What Happened in 1983
For a series of collector plates, Hirschfeld creates eight images of dance postures in a circular format.
For the Smithsonian, Hirschfeld creates two iconic portraits of American Popular Song. The first of great singers; the second of great songwriters.
Draws his signature self portrait at the barber chair as part of a private commission.
His drawing of Jason Robards, Colleen Dewhurst, James Coco, and Elizabeth Wilson in a revival of You Can't Take It With You is published as a limited edition etching.
Draws a portrait of the five alternating leads in Peter Brooks’s version of Carmen.
His portrait of Charles Ludlam in Galas appears in the Times Friday theatre column.
Decade: 1980
…For half a century now, Al Hirschfeld has been turning out these uncanny wonders, joyous masterpieces of theatrical caricature, in a drab attic studio, his stubby body perched in an old barber chair he bought 35 years ago in the Bowery, arching over a drawing board cross-hatched with a zillion Exacto grooves.
It’s been a hectic time for Hirschfeld –five shows open soon, plus the new TV season, which means a dozen deadlines in ten days for the The New York Times and TV Guide, his main outlets.
He just back from Baltimore, where he saw a preview of Jean Kerr’s new play and, a sketch pad in his lap, feverishly drew a rough draft of the stars, working in the spillover light from the stage. He rips a page off a thick pad on which he’s scribbled primitive versions of Gilda Radner and Sam Waterson in pencil.
…His ambition, still, is to reveal the most personality in the fewest strokes. “The anatomy isn’t interesting to me.

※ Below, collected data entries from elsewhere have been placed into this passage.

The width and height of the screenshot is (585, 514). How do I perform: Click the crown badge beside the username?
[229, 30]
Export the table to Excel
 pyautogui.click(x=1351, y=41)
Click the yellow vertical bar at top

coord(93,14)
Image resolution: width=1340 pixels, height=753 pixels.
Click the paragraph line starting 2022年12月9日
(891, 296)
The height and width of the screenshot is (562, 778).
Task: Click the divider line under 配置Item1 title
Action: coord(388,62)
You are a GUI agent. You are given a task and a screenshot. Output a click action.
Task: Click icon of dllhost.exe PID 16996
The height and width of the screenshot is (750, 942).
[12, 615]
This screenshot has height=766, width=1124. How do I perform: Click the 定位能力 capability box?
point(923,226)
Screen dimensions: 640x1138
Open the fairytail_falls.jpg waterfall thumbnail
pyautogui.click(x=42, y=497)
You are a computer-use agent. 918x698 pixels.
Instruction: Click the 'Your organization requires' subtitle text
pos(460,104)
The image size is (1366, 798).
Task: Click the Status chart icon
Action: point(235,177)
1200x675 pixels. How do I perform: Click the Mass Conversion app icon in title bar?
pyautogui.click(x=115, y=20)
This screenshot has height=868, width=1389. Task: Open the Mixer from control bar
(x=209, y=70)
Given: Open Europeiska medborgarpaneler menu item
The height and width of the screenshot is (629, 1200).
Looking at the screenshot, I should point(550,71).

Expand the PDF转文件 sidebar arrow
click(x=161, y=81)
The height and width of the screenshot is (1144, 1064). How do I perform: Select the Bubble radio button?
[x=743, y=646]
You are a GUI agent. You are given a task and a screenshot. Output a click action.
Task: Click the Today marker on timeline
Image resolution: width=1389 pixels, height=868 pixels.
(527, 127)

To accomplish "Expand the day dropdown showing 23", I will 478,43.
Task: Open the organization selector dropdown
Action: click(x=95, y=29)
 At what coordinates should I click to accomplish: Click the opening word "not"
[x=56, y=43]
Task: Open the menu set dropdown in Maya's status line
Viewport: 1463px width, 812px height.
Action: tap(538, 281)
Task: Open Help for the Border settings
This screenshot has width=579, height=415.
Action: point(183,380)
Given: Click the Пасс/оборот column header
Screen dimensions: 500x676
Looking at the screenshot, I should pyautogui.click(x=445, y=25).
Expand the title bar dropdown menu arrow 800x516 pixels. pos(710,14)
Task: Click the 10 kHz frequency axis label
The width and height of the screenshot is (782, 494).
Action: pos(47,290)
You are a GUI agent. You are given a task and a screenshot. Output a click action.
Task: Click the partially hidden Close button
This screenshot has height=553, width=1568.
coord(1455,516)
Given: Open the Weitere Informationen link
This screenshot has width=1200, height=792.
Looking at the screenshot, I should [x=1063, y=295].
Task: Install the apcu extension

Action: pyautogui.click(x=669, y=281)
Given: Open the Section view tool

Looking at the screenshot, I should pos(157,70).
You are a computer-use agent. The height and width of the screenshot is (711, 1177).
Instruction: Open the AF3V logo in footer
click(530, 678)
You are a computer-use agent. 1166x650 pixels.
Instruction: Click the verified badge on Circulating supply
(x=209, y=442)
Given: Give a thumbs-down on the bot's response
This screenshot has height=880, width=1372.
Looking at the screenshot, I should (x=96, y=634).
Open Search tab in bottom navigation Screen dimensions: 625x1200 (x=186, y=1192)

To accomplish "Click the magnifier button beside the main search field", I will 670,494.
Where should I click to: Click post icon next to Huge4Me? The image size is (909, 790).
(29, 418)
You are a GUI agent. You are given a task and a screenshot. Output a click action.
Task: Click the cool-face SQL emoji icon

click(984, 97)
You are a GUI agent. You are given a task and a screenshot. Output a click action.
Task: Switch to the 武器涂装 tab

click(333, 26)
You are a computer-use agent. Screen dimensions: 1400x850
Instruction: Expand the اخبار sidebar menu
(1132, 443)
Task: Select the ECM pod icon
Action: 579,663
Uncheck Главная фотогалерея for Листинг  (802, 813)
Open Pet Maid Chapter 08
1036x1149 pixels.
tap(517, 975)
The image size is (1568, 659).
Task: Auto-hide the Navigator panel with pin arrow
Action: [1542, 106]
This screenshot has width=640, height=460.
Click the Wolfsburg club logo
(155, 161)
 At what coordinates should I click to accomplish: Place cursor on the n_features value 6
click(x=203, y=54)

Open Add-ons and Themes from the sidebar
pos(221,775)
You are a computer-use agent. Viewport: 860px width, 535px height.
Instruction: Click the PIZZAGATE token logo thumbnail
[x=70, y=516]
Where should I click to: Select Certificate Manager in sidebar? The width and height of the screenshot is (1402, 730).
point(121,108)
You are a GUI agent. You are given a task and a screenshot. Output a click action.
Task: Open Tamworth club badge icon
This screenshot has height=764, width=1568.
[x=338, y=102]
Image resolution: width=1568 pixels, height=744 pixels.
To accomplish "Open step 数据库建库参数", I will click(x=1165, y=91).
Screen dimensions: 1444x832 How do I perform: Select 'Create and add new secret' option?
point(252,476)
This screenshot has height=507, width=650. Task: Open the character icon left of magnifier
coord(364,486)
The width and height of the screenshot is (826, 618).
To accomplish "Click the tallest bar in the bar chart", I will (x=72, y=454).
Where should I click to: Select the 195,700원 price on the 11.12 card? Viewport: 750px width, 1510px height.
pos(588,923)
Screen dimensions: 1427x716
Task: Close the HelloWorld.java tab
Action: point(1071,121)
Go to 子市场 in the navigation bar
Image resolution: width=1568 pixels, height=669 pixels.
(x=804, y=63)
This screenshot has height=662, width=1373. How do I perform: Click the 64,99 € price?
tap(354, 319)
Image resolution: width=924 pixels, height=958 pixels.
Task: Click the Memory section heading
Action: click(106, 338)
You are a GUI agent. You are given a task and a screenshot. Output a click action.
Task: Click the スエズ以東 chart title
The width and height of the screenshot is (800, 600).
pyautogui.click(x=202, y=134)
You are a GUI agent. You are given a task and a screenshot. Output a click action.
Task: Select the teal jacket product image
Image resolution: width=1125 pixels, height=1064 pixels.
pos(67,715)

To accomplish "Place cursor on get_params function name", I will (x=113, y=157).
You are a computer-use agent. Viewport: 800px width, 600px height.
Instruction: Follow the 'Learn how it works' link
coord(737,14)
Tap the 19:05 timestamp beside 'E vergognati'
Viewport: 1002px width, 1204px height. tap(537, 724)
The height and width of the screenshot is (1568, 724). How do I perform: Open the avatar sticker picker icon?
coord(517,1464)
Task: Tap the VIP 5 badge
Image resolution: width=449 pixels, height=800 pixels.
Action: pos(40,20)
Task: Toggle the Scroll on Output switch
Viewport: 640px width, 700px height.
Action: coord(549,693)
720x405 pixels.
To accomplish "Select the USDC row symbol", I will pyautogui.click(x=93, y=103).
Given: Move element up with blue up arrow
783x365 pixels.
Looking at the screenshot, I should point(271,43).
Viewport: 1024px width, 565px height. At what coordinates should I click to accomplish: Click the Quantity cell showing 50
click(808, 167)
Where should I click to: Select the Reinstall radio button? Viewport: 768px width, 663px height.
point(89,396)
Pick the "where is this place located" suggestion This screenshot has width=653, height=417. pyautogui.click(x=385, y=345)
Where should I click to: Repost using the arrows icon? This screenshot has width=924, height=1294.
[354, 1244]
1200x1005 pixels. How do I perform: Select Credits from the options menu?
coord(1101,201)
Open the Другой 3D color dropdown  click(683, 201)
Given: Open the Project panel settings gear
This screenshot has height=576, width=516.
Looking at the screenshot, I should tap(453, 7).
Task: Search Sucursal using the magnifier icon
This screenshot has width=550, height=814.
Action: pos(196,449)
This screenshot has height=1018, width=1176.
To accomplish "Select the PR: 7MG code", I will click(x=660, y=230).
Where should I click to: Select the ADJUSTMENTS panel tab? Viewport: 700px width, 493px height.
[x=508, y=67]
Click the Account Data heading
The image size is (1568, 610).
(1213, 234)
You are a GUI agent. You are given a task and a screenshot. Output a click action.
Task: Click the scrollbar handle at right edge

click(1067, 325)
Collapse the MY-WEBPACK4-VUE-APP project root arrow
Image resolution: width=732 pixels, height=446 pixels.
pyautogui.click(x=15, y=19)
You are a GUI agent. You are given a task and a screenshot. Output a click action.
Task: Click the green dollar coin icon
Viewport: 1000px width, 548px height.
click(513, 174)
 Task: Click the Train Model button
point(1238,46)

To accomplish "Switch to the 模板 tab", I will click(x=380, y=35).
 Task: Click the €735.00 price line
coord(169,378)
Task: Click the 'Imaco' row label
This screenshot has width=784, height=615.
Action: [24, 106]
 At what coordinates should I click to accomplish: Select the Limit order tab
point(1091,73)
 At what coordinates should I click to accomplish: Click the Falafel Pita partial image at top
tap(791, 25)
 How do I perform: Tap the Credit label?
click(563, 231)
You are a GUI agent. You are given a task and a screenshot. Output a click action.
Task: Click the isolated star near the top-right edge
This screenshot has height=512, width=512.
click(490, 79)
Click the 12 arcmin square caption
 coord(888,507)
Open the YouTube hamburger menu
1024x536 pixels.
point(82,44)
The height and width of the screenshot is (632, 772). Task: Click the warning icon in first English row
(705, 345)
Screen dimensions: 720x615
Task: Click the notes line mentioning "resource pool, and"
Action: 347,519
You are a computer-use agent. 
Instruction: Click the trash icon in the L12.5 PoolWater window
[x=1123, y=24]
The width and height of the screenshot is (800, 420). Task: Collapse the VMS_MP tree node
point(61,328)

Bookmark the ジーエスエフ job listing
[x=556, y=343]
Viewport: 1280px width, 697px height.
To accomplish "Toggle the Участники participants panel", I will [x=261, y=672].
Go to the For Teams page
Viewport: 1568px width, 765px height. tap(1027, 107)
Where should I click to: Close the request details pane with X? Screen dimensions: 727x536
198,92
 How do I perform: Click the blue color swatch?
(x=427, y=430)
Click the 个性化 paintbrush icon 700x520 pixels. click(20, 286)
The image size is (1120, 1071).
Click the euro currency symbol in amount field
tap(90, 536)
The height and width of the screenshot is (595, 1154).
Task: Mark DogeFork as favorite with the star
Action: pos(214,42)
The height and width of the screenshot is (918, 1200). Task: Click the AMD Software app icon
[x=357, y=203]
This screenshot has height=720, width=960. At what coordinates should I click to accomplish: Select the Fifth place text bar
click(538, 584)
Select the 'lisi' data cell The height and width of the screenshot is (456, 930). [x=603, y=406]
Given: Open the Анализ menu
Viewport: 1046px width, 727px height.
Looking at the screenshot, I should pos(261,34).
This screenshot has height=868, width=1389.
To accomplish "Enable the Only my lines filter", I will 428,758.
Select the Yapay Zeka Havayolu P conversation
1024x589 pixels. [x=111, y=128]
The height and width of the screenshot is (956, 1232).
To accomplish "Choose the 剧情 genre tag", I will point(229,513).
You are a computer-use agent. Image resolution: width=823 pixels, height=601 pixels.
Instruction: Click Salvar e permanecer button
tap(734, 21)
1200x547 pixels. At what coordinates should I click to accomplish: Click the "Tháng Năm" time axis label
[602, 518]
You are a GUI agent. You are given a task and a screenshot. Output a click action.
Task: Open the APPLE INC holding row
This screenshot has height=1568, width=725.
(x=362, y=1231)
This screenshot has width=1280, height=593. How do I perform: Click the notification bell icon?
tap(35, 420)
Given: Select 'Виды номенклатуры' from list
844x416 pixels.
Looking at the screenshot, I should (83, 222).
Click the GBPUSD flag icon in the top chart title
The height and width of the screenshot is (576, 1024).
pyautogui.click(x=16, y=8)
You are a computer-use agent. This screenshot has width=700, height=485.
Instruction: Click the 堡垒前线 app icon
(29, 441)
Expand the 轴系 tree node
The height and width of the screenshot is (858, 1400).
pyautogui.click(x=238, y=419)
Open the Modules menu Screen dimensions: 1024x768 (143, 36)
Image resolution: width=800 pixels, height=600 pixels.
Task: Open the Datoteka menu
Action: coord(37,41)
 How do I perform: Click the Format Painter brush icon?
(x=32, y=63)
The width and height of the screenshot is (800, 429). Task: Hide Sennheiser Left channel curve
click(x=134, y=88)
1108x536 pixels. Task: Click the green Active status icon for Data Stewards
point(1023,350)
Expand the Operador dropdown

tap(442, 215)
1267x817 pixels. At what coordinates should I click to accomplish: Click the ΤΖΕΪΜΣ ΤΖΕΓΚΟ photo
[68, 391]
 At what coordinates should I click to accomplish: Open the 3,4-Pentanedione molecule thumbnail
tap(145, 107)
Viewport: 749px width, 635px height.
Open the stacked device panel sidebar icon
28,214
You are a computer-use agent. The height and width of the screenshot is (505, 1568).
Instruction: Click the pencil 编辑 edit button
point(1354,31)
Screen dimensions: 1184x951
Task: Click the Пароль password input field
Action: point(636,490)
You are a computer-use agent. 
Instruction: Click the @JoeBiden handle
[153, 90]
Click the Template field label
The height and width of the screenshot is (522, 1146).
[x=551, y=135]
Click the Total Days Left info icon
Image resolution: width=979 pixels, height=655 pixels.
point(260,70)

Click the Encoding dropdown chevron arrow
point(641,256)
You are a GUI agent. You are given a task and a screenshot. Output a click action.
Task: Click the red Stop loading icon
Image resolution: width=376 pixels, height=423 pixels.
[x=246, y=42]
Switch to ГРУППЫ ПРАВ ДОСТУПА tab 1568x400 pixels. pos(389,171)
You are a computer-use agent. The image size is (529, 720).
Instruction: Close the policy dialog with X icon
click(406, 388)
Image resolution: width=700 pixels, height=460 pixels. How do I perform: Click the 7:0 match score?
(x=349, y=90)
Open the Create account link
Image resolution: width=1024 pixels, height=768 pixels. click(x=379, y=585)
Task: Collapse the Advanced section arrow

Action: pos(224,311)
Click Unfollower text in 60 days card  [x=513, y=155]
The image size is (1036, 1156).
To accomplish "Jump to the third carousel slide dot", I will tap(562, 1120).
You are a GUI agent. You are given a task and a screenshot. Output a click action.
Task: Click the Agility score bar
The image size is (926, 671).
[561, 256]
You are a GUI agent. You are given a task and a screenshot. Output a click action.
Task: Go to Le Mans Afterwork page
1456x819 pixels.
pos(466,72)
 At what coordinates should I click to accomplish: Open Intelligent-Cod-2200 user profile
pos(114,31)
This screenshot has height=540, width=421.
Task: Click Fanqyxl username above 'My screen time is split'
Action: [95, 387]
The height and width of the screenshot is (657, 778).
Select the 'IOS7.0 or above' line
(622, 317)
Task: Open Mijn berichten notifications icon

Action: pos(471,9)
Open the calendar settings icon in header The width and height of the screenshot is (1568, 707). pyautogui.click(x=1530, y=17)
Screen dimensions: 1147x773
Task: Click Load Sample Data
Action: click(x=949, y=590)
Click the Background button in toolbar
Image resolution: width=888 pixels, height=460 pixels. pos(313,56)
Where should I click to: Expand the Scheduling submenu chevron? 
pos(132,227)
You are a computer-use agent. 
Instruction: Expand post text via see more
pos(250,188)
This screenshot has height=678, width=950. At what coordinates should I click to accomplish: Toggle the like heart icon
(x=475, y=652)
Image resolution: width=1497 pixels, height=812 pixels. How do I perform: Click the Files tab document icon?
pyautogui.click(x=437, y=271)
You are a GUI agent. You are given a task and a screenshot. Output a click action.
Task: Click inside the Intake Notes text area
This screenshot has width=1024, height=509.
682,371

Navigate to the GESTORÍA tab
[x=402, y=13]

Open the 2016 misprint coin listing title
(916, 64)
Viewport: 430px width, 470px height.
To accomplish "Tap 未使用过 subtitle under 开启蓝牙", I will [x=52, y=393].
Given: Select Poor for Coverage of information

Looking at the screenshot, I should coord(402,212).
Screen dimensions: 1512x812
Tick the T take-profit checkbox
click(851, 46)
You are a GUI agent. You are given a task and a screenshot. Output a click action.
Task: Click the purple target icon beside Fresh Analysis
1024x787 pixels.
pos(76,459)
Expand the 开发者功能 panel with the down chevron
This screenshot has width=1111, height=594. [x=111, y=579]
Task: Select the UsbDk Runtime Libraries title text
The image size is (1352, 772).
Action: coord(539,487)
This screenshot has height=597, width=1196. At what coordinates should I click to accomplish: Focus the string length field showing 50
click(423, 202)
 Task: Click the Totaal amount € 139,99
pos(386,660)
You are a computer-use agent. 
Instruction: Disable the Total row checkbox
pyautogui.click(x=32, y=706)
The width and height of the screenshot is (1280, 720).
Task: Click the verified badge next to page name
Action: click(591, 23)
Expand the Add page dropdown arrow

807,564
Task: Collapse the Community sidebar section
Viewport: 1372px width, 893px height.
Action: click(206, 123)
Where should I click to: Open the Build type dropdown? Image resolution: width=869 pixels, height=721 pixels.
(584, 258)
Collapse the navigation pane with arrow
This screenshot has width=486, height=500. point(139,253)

I try to stay away from eye-ear-nose-and-throat likenesses. A big nose, you make it bigger –but that’s witless. What I try for is how he seems.”
…’I’m still involved with the mystery of line and what it can do. I’ve found no formulas; it’s difficult not fall back on what you did before. All I know is to keep paring it down, eliminating, until it’s pure line that communicates.